It is estimated that the whirlpool formed approximately 4,200 years ago by the upstream erosion of the Niagara Escarpment by the Niagara River. Niagara Falls is located along the boundary of the Niagara Escarpment and has been retreating upstream since its formation. During this normally slow process, the retreating falls intersected with an ancient pre-glacial river bed inside Saint David's Buried Gorge. During the retreat of ice from the Wisconsin glaciation of the Last Glacial Period, the gorge was filled with loose sediment and rock. When the falls intersected with this buried gorge, the river quickly washed away the filled-in silt and rocks. The ancient buried gorge was nearly perpendicular to the Niagara River. This sharp and sudden change in direction of water flow, coupled with the rapid flow of water exiting the Niagara Gorge (speeds as high as 30 ft/s), resulted in turbulent swirling of the river. Further erosion of the harder rock has resulted in a rounded basin that extends just to the side of the actual river's course.

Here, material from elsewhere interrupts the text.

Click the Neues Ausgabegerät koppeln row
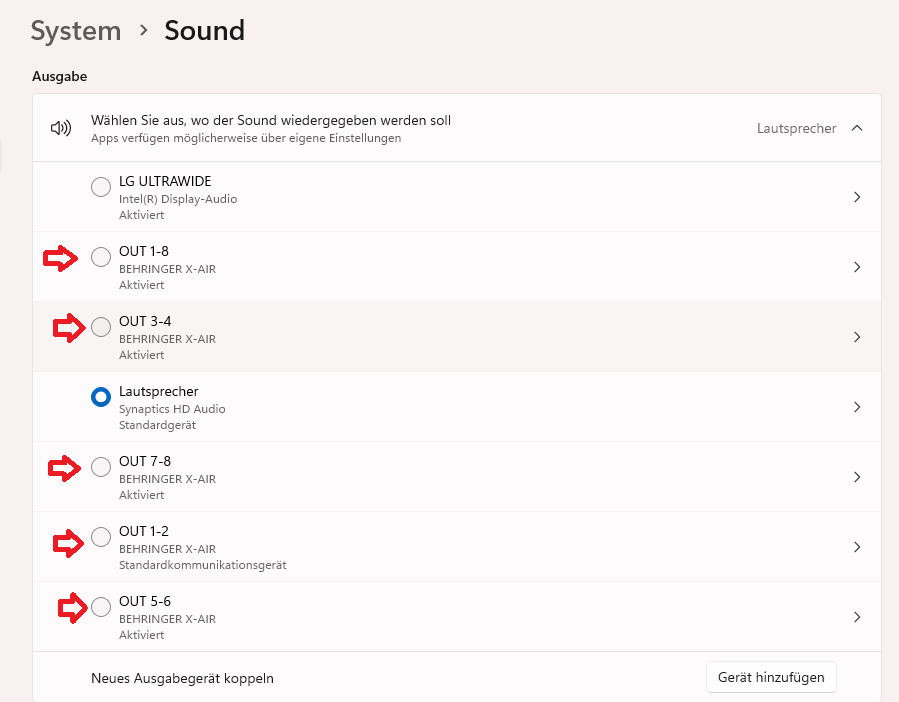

The whirlpool naturally spins in a counterclockwise motion during normal flow. When more water from the river is diverted to the surrounding hydroelectric power plants, however, the whirlpool direction often reverses.

==Nearby attractions==
On the United States side of the whirlpool is Whirlpool State Park; on the Canadian side is Niagara Glen Nature Reserve. The Whirlpool Aero Car, which traverses the river above the whirlpool, travels between two points on the Canadian side, and briefly enters U.S. territory four times during the trip.